WORK INSTRUCTIONS:
Please state how many lines in the records below contain the word "computer", giving only the number.

# # # # #

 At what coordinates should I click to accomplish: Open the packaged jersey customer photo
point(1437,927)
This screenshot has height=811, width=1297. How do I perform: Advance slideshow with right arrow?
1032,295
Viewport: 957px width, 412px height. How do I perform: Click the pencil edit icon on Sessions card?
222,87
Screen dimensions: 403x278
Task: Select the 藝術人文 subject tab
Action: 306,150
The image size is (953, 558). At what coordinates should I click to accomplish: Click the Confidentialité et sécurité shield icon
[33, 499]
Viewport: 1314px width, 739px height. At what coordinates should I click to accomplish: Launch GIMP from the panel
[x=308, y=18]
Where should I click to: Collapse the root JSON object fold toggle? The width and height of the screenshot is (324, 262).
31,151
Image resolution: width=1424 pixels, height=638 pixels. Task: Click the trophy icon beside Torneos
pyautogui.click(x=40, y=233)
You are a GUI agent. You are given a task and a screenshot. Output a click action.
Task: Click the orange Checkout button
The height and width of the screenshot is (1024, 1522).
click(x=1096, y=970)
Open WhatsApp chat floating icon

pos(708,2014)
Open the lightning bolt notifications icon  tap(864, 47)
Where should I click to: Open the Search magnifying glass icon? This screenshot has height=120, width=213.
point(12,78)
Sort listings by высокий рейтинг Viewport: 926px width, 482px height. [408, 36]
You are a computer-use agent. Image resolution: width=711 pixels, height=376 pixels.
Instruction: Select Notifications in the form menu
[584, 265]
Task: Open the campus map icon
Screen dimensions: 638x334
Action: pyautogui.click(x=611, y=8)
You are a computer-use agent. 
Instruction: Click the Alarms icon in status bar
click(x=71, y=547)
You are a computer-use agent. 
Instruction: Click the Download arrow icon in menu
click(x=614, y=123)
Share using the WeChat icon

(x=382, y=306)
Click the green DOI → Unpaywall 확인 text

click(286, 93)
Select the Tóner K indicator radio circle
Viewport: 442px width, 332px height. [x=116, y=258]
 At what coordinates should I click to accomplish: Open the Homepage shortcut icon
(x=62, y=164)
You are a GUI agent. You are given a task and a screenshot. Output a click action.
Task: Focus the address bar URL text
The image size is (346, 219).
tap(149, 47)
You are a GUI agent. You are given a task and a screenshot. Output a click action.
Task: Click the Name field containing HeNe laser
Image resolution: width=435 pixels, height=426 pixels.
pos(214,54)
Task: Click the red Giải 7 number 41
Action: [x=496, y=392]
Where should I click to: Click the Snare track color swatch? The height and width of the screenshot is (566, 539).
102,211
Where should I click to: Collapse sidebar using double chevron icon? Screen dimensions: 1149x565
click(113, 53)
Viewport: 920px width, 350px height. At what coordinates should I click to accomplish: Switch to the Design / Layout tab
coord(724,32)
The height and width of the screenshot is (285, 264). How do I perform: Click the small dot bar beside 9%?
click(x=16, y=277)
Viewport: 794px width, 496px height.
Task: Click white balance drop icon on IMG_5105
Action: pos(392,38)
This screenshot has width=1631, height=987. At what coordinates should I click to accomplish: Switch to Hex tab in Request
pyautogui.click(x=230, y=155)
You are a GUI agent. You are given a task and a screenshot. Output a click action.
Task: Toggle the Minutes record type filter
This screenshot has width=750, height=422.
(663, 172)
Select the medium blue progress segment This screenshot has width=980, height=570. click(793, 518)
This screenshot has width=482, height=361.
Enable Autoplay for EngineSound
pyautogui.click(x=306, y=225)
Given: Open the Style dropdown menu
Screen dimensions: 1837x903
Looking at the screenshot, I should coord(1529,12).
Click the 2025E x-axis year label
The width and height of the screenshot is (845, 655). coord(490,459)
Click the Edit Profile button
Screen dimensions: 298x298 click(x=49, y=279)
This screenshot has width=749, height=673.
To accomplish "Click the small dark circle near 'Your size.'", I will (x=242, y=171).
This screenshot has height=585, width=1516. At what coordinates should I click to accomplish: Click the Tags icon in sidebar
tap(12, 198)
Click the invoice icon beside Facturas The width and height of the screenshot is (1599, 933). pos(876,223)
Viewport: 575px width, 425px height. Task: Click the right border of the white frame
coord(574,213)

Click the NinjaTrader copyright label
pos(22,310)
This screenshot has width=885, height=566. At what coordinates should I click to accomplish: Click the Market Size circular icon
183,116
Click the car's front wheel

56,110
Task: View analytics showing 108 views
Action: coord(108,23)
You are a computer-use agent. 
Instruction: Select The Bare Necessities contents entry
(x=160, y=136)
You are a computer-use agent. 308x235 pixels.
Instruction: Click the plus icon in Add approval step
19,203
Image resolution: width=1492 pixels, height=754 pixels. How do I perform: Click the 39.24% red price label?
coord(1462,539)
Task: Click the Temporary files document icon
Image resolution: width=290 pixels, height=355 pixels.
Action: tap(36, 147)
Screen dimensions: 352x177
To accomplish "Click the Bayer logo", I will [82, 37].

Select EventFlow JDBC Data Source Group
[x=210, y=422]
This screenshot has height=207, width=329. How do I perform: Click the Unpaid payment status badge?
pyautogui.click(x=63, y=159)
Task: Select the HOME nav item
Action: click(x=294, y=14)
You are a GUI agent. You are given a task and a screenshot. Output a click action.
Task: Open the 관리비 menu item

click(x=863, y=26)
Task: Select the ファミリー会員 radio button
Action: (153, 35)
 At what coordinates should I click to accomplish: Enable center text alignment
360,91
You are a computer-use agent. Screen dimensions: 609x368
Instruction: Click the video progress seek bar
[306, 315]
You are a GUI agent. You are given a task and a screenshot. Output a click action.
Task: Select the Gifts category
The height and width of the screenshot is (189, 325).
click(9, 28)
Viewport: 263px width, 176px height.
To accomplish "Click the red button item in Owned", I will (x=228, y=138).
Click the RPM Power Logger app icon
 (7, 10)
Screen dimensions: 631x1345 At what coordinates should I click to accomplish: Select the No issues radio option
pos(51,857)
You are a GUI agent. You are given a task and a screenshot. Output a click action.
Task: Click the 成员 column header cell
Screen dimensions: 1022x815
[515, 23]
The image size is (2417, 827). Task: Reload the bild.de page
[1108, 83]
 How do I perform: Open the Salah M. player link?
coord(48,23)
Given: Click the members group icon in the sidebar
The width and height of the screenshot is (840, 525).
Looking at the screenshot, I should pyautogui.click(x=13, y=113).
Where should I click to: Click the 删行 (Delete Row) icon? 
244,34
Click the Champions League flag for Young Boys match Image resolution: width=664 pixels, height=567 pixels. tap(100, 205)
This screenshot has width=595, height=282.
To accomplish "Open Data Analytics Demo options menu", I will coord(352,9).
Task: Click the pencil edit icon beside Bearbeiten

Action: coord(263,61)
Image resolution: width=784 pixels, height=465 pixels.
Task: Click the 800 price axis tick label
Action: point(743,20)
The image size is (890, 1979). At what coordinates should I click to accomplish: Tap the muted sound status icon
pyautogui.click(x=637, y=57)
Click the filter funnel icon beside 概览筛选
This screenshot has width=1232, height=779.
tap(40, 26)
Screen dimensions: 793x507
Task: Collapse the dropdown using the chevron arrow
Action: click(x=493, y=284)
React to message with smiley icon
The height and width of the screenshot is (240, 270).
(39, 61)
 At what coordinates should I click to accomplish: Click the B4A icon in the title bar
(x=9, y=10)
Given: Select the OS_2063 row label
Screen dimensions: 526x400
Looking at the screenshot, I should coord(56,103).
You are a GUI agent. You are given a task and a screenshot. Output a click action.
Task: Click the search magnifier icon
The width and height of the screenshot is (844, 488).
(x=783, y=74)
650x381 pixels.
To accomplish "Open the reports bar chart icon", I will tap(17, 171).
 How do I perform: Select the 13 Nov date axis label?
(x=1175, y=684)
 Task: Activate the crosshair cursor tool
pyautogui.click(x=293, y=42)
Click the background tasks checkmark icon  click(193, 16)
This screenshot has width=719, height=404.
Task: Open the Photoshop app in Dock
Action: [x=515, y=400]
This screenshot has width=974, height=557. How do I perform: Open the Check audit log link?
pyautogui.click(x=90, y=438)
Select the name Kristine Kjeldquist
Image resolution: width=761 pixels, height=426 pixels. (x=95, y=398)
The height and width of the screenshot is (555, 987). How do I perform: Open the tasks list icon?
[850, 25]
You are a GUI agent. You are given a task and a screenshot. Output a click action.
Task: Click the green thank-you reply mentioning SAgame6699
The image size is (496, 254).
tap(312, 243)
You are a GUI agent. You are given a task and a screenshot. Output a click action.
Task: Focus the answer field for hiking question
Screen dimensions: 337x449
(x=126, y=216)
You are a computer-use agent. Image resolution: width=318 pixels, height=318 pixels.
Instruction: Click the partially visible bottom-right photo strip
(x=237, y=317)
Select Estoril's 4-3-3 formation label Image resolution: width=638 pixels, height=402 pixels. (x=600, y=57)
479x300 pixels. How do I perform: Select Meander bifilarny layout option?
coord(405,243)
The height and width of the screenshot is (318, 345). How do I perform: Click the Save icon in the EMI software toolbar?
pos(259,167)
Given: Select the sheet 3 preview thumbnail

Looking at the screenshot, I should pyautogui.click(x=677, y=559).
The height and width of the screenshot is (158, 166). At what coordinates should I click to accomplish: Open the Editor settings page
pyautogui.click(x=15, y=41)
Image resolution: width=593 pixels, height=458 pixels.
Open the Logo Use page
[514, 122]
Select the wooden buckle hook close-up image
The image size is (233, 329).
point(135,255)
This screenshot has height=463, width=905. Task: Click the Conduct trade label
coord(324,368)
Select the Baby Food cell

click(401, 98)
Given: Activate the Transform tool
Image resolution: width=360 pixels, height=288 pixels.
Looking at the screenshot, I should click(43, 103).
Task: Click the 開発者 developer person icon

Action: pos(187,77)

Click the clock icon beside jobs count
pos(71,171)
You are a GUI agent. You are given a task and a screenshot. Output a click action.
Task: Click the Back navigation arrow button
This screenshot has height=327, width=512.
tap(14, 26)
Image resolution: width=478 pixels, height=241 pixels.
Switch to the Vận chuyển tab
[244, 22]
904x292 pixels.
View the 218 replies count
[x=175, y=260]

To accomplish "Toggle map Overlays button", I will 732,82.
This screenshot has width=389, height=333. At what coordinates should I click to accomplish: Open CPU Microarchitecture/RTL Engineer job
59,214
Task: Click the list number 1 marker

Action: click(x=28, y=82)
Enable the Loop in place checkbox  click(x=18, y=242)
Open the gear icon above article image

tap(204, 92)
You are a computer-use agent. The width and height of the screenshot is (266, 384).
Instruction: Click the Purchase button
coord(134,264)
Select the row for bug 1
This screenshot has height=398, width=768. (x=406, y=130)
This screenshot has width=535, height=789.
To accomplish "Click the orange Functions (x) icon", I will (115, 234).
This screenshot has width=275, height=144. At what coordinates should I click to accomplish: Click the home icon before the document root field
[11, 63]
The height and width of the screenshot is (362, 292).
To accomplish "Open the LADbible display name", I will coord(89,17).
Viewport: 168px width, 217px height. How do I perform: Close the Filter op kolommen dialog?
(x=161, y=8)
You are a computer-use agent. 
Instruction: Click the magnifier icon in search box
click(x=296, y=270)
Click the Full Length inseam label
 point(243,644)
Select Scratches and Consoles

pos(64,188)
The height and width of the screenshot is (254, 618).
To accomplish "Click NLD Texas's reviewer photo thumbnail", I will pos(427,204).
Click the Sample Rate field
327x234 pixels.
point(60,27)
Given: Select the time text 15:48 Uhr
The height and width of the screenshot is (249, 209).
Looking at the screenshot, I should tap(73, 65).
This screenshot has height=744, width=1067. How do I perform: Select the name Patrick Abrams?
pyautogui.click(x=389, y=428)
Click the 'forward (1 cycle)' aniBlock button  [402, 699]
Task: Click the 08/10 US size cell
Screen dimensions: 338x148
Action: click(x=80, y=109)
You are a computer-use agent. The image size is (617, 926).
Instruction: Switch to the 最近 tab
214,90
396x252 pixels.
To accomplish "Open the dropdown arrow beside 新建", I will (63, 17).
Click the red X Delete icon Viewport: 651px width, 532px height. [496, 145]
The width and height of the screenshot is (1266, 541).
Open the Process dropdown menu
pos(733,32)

# # # # #

ANSWER AREA:
10